Sailing through the monotony of oneself


Heraclitus is quoted famously as saying that “the road up and the road down are one and the same”. This morning, I read a similar sentiment in Fernando Pessoa’s The Book of Disquiet:

‘Any road,’ said Carlyle, ‘this simple road to Entepfuhl, will lead you to the end of world.’ But the road to Entepfuhl, if followed right to the end, would lead straight back to Entepfuhl, which means that Entepfuhl, where we started, is that ‘end of the world’ we set out to find in the beginning.

It has to be said that, on the face of it, The Book of Disquiet feels like one of the most pessimistic books you’ll ever read. But, for me, there’s an underlying optimism, something that reminds me of the Albert Camus’ discovery that, “In the midst of winter, I found there was, within me, an invincible summer.” While not a Stoic, there’s nevertheless a sense in Pessoa that joy and satisfaction can be found in the details of life. 

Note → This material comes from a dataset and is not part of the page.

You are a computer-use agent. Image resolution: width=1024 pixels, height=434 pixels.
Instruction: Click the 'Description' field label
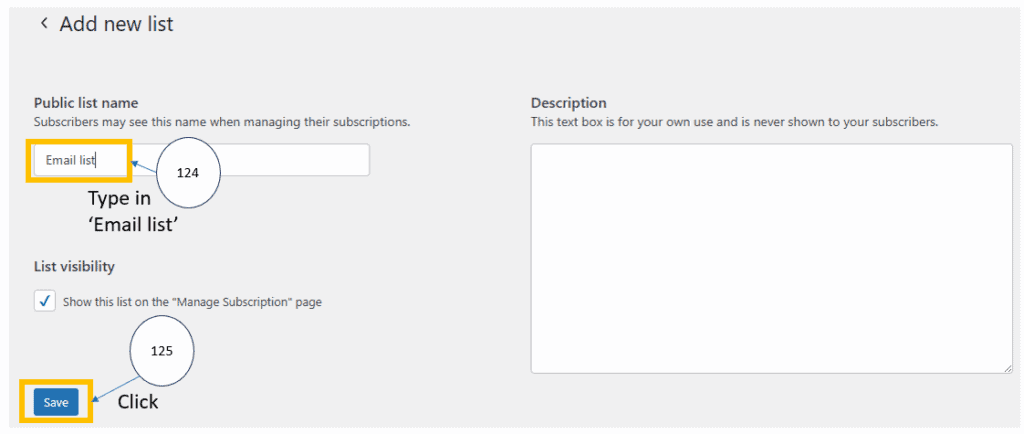tap(568, 103)
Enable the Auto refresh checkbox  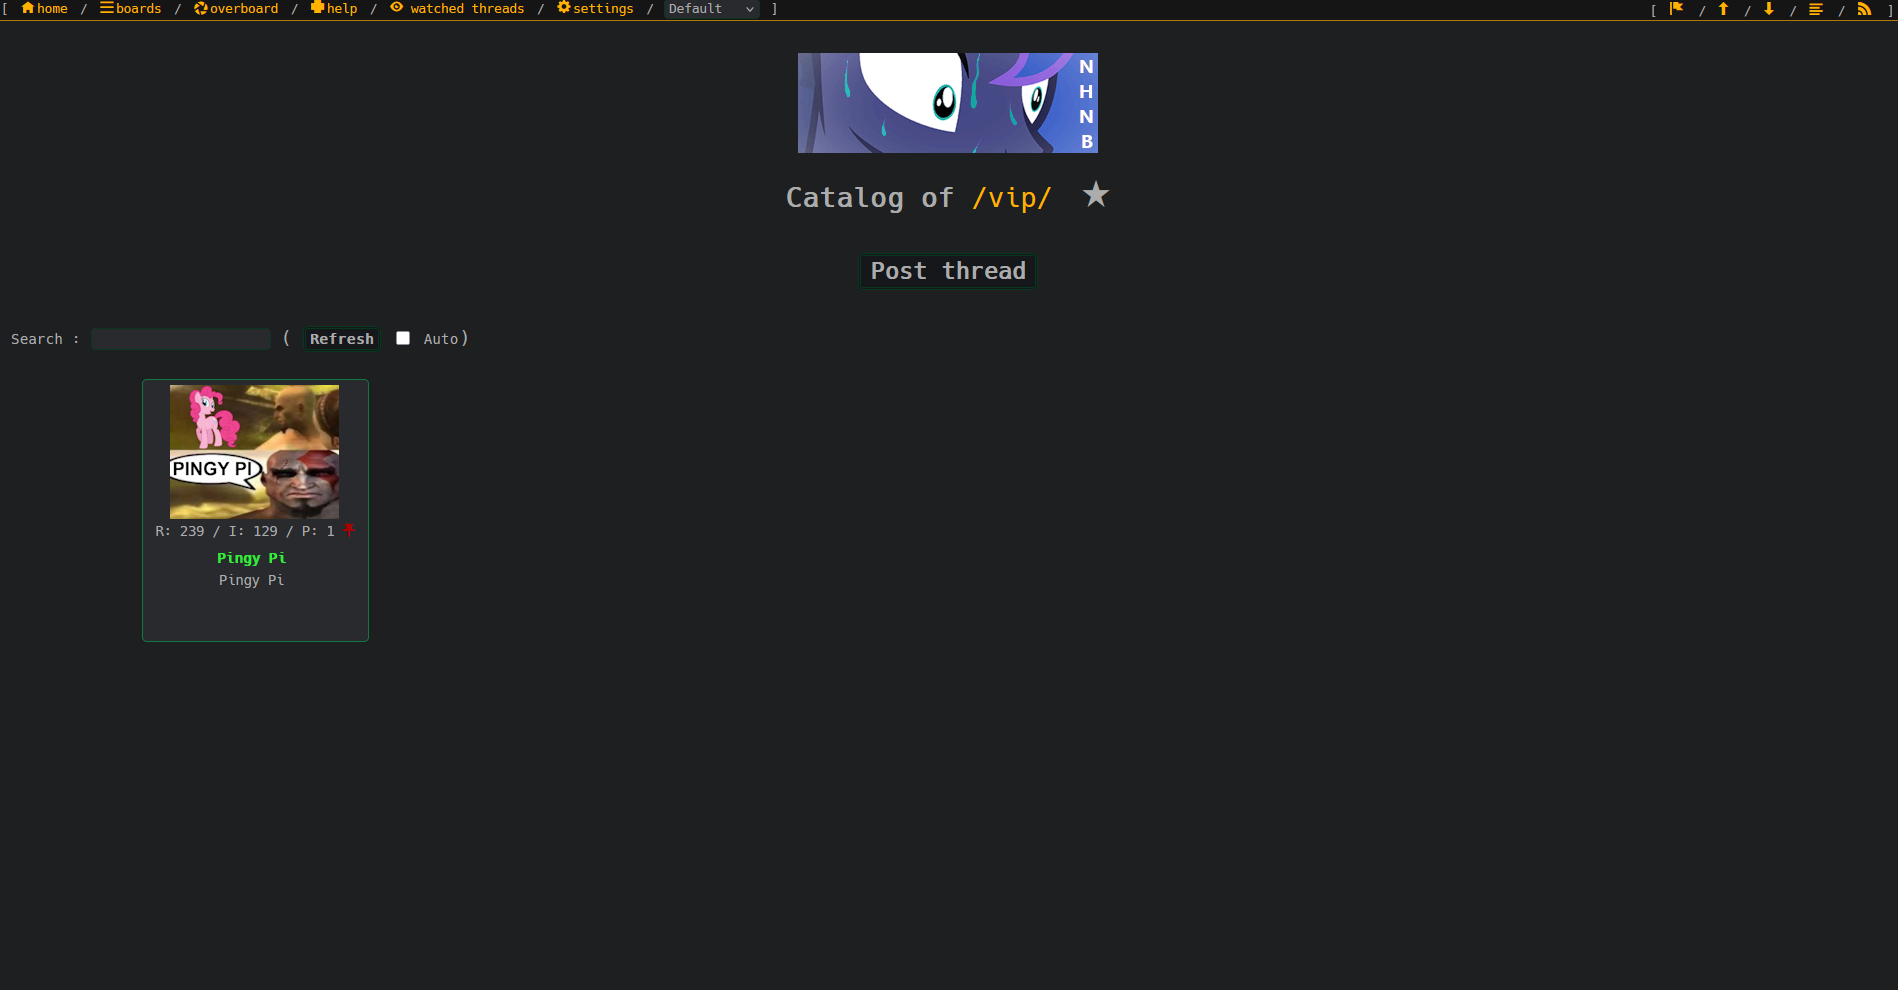point(403,338)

In fact, Pessoa cannot understand the desire to travel abroad to see the sights, when everything you need is either inside oneself, or readily available in the immediate physical environment:

Someone who has sailed every sea has merely sailed through the monotony of himself.

This is a really interesting way of looking at the world, and one echoed in Alain de Botton’s The Art of Travel. Given that wherever you go and whatever you do, you have to take yourself with you, you’re better off getting your internal life right first.

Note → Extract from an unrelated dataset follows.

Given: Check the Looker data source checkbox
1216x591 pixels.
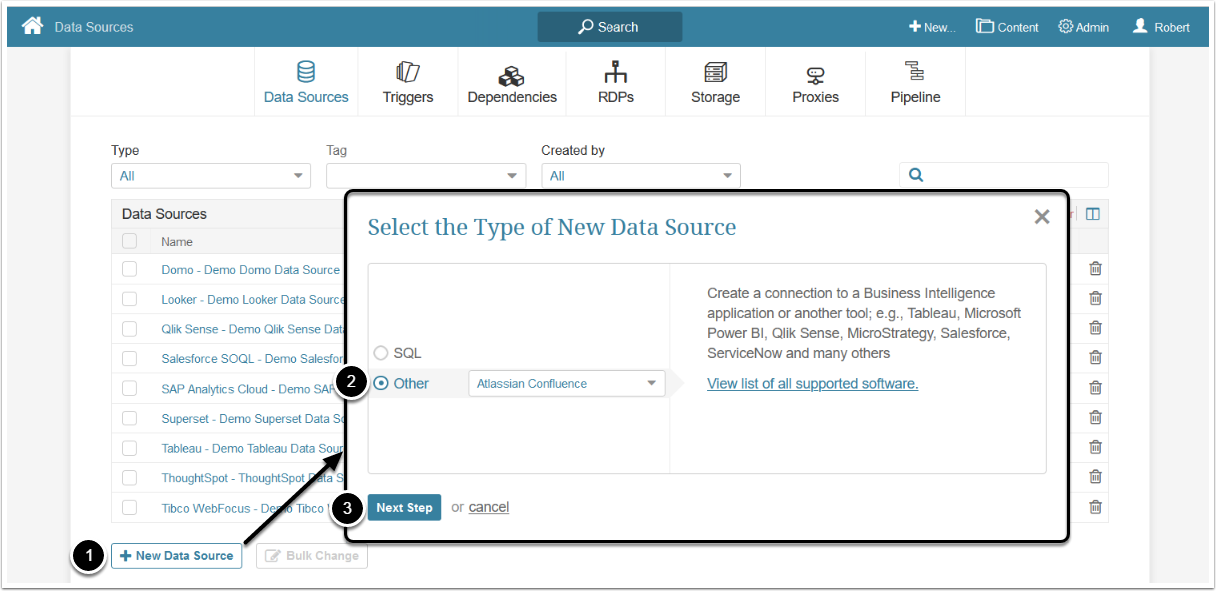Looking at the screenshot, I should [129, 299].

Condillac begins his famous book with the words: ‘However high we climb and however low we fall we never escape our own feelings.’ We can never disembark from ourselves. We can never become another person, except by making ourselves other through the sensitive application of our imaginations to our selves.

Of course, this perfection of the inner life is something that is never-ending. What I think Pessoa is driving at with the metaphor of ‘sailing through the monotony’ of oneself, is that if you take the same (undeveloped) version of yourself to different physical environs, you haven’t really learned anything new:

Like history, experience of life teaches us nothing. True experience consists in reducing one’s contact with reality whilst at the same time intensifying one’s analysis of that contact. In that way one’s sensibility can widen and deepen since everything lies within us anyway; it is enough that we seek it out and know how to do so.

When I used to travel more than I do now (i.e. when others were control of my schedule) people used to think it was ‘glamorous’ that I’d have to go to the US for 48 hours. Nothing could be further than the truth:

There is an erudition of knowledge, which is what we usually mean by ‘erudition’, and there is an erudition of understanding, which is what we call ‘culture’. But there is also an erudition of sensibility.

This ‘erudition of sensibility’ means being able to ‘appreciate and respond to complex emotional or aesthetic infludences’. Although Pessoa can’t be counted as a Stoic philosopher, there is certainly more than an element of Stoicism in his writing. Today I’ve learned not to year for far-off places, but to be happy with exploring my inner and local environs.